Deux français sur trois portent des lunettes. Cet outil sert à corriger la vue grâce aux verres correcteurs de vergence différente.

correction-hypermetropie

Nous avons imaginé que le cristallin d’un œil normal a une vergence de 30 dioptries pour un objet situé à 52 cm de cet œil. Pour cela nous avons dû utiliser une lentille convergente de 30 dioptries, un objet F, une source de lumière, un écran qui représente la rétine et un banc optique afin de disposer tous ces éléments. Nous avons donc mis la lentille (représentant le cristallin) à 52cm de l’écran pour que l’image de l’objet soit nette. Après la lentille vient l’objet puis la source de lumière.

Afin de reproduire le cas d’un hypermétrope, nous avons remplacé la lentille convergente de 30 dioptries par une autre de 20 pour que les rayons convergent trop tard (cas de l’hypermétropie). Nous constatons que l’image F n’est plus nette.

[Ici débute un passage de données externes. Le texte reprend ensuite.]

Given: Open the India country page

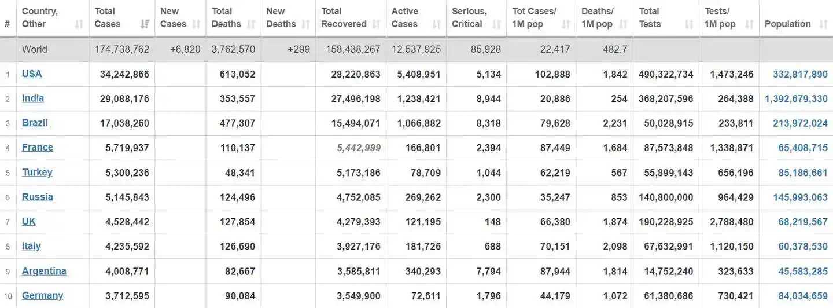Looking at the screenshot, I should coord(33,98).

Pour corriger cette anomalie, nous avons rajouté une deuxième lentille convergente (ce qui représente le verre d’une lunette) de 10 dioptries entre l’objet et la première lentille (le cristallin) de 30 dioptries. Nous l’avons mis à 43cm de la première et à 10cm de l’objet, pour voir l’image F net sur l’écran. Nous constatons que cela est dû à l’addition des vergences puisque : 20+10=30.

correction-myopies

Pour corriger la myopie, on rajoute une lentille divergente de vergence  négative par exemple : un oeil myope modélisé par une lentille de 40 dioptries a besoin d’une lentille divergente de -10 dioptries pour que les rayons convergent sur la rétine, on a alors une image nette d’un objet. Comme dans le cas de l’hypermétropie, on additionne les vergences pour corriger la myopie: 40+(-10)=30.

On en déduit que pour trouver la vergence de la lentille nécessaire à la correction des problèmes d’accommodation on utilise l’addition des vergences.